# [Quoted text]
Looking for the El Dorado of New Music

Journeys at home and abroad.

In July 2006 I was involved in quick succession in new music events in South Africa, Ireland and Germany. Inevitably this prompts me to compare the new music scenes in these three places. The thing that all new music scenes everywhere have in common is that they achieve focus and energy from the work of individual organisers. In towns and cities everywhere there is usually a handful of parallel scenes (or often just one scene), depending on the work of a few individuals. Therefore comparisons between such places may be due to the differences between these individuals rather than general societal or political differences: general points from such comparisons must be tempered by this fact, or else account speculatively for individuals’ actions as reactive to their background circumstances.

My month started in South Africa, at the New Music Indaba, which is part of the National Arts Festival held annually in Grahamstown. The Indaba is a festival of contemporary music within this wider festival of national scale, and although Grahamstown is a small place (pop c. 50,000) the main festival ensures that people, including those coming just for the new music, travel thousands of miles from such cities as Johannesburg, Durban and Capetown, mostly by road. Such effort is one of many aspects that make the South African new music scene stand out in comparisons with Europe.

My main reason for being there was to curate a concert to showcase Irish contemporary music, so I had organised a string trio (the Gillespie Trio: Leonie Curtin, Brendan Lawless and Kate Ellis) to travel and perform in two concerts. I was also co-opted into assisting at workshops run for South African composers writing for the Stockholm Saxophone Quartet, and this was one activity that gave me an insight into the quality of the new music scene.

The key concept in the case of South Africa must be inclusivity. And this cuts across everything in a way that can hardly be imagined without direct experience. The new music community shows a diversity of age, race, gender, sexuality, and especially type of musical education, that is not really permitted (for want of a better word) in Europe. For example, one of the composers workshopping was a forty-something female folk singer-songwriter; she had worked before in composition, however, and produced both a graphic score and a complex written realisation for the same piece. Such a participant seems much less likely to turn up in such an event were it held in Ireland, and she was not the only exemplar of diversity.

I was struck by the fact that the country has not just black and white populations, but numerous tribes: English, Indian, Afrikaans, Xhosa and Zulu, to name only a few, each with its own language and culture – but since just 1989 a spirit of co-operation between all these is the dominant political and societal force. Here education is valued as the engine of reform, and you simply can’t run a programme, even a short-lived new music workshop, without reaching out to all, with funding assistance and so forth. This is because there are just two directions in the whole life of South Africa: away from, or returning to, Apartheid.

# [Records provided]
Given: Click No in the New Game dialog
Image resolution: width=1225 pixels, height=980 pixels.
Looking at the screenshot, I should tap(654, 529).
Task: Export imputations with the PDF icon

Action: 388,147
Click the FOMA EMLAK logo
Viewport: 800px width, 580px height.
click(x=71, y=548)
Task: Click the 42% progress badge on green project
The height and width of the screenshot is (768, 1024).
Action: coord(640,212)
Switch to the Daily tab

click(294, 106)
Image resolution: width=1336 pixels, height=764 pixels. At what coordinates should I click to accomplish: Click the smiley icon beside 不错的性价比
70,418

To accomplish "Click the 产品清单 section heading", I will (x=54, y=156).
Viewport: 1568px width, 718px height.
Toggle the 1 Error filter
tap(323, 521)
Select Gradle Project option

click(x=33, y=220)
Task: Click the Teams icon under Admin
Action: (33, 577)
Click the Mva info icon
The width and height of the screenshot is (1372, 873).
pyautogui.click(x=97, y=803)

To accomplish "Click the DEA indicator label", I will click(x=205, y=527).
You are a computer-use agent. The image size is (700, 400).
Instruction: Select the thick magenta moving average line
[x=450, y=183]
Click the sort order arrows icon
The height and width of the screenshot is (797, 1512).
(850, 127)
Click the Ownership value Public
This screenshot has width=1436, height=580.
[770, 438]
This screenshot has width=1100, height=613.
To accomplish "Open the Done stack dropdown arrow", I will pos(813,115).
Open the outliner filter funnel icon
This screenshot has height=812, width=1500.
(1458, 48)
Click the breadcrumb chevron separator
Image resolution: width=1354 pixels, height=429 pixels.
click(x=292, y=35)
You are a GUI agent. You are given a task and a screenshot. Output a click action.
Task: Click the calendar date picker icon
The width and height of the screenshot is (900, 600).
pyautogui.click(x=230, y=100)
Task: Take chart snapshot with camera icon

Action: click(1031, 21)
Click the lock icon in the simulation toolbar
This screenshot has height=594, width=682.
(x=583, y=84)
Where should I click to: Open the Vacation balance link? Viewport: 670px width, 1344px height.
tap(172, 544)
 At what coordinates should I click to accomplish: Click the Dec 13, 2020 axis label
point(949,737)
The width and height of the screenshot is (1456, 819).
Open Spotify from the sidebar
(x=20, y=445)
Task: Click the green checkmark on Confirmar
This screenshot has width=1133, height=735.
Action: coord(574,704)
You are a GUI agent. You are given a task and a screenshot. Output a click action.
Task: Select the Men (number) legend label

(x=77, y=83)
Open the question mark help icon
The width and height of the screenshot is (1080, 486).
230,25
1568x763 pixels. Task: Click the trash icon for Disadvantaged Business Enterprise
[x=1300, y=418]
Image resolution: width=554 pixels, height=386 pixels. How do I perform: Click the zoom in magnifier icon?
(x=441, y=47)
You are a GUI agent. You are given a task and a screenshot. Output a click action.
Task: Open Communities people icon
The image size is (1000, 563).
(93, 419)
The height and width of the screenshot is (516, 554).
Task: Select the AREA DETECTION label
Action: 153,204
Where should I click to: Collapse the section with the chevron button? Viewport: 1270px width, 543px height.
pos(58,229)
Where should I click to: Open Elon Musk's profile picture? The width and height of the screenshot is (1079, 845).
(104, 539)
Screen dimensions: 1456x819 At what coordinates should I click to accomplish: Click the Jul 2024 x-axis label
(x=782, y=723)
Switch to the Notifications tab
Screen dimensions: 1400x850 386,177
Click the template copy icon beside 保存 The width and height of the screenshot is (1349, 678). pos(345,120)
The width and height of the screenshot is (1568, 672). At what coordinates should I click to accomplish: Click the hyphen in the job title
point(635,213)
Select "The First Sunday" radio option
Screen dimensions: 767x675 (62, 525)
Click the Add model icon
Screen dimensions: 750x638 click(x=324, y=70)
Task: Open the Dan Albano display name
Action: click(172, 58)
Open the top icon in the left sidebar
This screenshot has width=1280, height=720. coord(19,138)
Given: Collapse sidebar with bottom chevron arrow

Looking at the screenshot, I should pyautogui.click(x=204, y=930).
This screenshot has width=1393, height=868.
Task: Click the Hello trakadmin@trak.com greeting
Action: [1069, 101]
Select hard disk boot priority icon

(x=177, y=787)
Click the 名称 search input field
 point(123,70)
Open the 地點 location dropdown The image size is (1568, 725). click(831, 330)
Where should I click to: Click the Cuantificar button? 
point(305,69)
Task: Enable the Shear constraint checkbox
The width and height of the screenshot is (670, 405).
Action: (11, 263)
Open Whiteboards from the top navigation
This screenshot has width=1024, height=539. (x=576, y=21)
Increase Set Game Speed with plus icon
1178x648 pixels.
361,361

# [Task requirements]
1/ Print the passage of the new music essay that begins with the words "Looking for the" and ends after the words "to their background circumstances.", reproducing it verbatim.
2/ Continue the essay on new music scenes in South Africa, Ireland and Germany, starting after its last sentence.

# [Task-by-task outputs]
1/
Looking for the El Dorado of New Music

Journeys at home and abroad.

In July 2006 I was involved in quick succession in new music events in South Africa, Ireland and Germany. Inevitably this prompts me to compare the new music scenes in these three places. The thing that all new music scenes everywhere have in common is that they achieve focus and energy from the work of individual organisers. In towns and cities everywhere there is usually a handful of parallel scenes (or often just one scene), depending on the work of a few individuals. Therefore comparisons between such places may be due to the differences between these individuals rather than general societal or political differences: general points from such comparisons must be tempered by this fact, or else account speculatively for individuals’ actions as reactive to their background circumstances.

2/
In European countries such workshops can more or less assume that the participants will have some third-level music education and be young and white. And nobody minds. It seemed somewhat ironic, then, that Europe was represented in the workshop by the invited professional musicians and composers (myself and Ulrich Süsse, from Stuttgart), as if Europe were the El Dorado of contemporary music.

Through this snapshot (plus attendance at concerts) of South African music I discovered that there is a general avoidance, conscious or otherwise, of the standard ‘conventional avant-garde’ sounds. Hopefully this can be put down to a rejection of cliché and a respect for imagination and (re-)invention. The established and interesting figures in South African music may be small in number, but there is a vigorous awareness of, and rejection of, the standard European sounds among this group. This is apparent in both the stylistic position(s) and in the questioning articles that appear in the Bulletin of NewMusicSA, the festival organisers (who are also the national section of ISCM – International Society for Contemporary Music – in South Africa). There is certainly the possibility that Kevin Volans is a central figure in this, since he was Stockhausen’s teaching assistant for five years, which led to his rejection of European conformism. He has taught some of the currently emerging young composers in the country, and influenced others. Of the established composers, the sound-worlds of Michael Blake, Jürgen Braüninger and Mokale Koapeng seemed to relate back to that of Kevin Volans in various ways.

My analysis of the situation there is that younger composers tend to assume the validity of viewing Europe (especially Germany) as a Mecca of new music that they should orient themselves to, whilst the more experienced composers reject this view. Therefore can one say, at least for South Africa, that viewing Europe thus has been reduced to an immature ‘phase’?

Without borders?
A few days later I was in Maynooth University assisting in the running of the Irish Composition Summer School. Here the students were from a tightly homogeneous background and a narrow age-range (though that is not always the case). I think it is safe to say that for Ireland the view of Europe is not as straightforward as I have presented it for South Africa (which in any case is just a sketch). We are far too close to be able to set up such independence. We have a more complex and possibly dysfunctional relationship with continental Europe. We certainly seem to have more composers working within or partially within a European aesthetic, and positioned here we are more usually/easily influenced by French, Dutch or Italian developments than German. The influence of the US is not as great as might be expected, but there is a natural iconoclasm in Ireland that resonates well with the pioneer spirit of American music at its best. Our relationship with any notion of German hegemony, though, might be summed up as: ‘we don’t do empires’.

As if to encapsulate the Irish position today, the Summer School combined the presence of Simon Bainbridge (head of composition at the Royal Academy of Music, London) and Donnacha Dennehy. For Bainbridge, sonority and flowing development are central while for Dennehy energy and experiment are more important. The young composers were thus shown that there is not one right way, as the aesthetics and sounds of Bainbridge and Dennehy actually clash quite violently.

One week later I was in Stuttgart for seven days. This was the ISCM World New Music Festival, presented by Musik Der Jahrhunderte, the new music organisation for the city. As it should, the festival featured the music of composers from six continents. Despite this apparent broadness, however, there was a narrowness of aesthetic coming from the artistic director of the festival, Christine Fischer.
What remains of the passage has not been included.